Exercise - Look through the entries below and copy exactly the part that begins with the line containing "Image resolution: width=461" and ends with the line containing "Open IB Reports". Do not copy the pictures.

============================================================

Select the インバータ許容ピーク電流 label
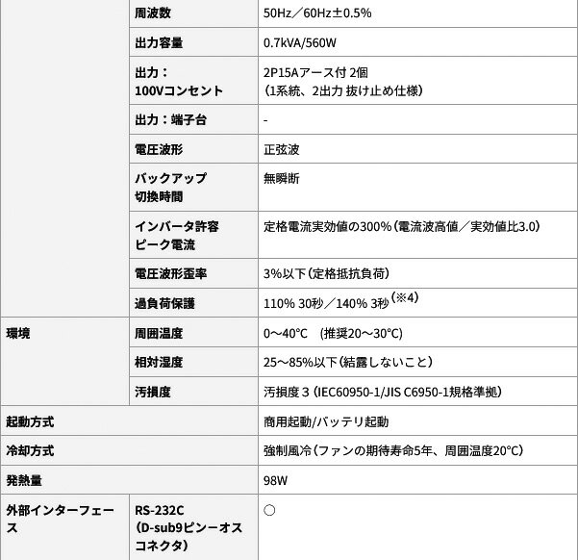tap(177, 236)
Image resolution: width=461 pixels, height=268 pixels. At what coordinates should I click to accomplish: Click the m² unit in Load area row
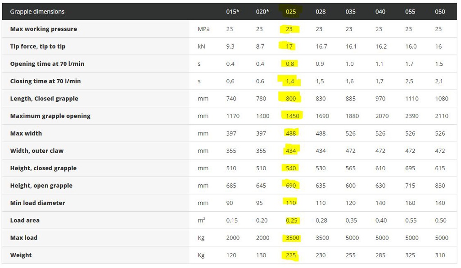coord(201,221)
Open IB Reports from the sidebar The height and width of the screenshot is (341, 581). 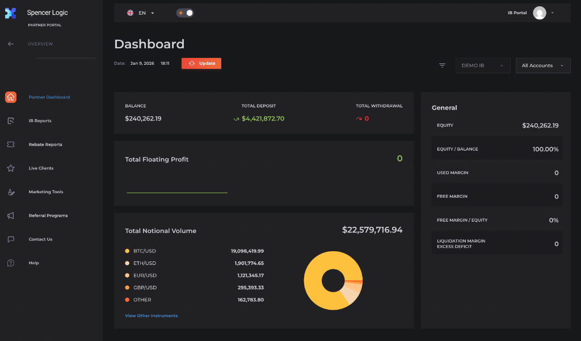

============================================================

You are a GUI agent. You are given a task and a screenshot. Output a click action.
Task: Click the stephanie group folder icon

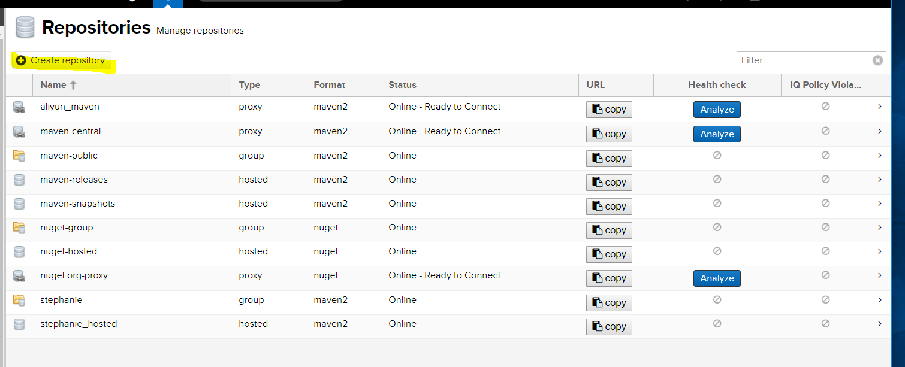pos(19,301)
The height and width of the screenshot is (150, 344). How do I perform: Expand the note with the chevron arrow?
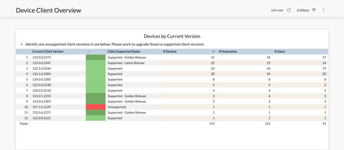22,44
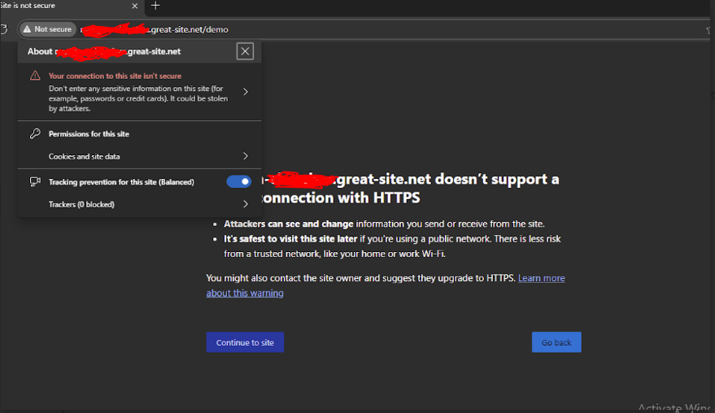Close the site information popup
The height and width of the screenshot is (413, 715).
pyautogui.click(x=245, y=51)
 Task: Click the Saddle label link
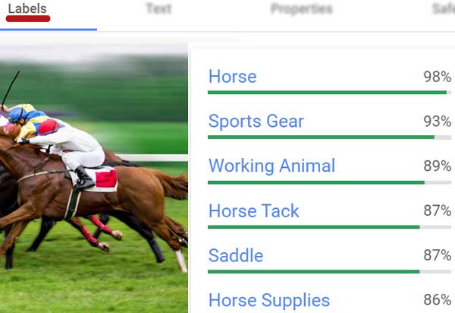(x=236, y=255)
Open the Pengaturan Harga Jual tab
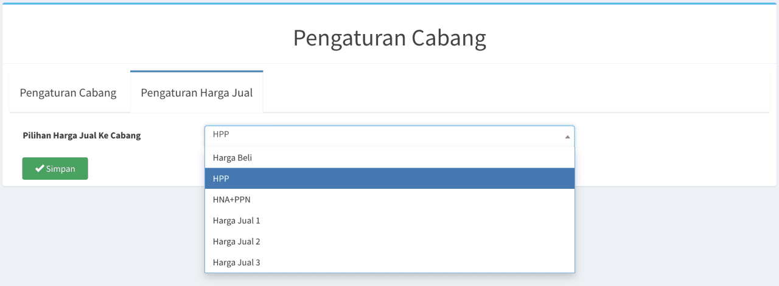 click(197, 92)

============================================================

Output for this task -
Image resolution: width=461 pixels, height=268 pixels. At what coordinates should I click to accomplish: Click the m² unit in Load area row
coord(201,221)
Open IB Reports from the sidebar The height and width of the screenshot is (341, 581). 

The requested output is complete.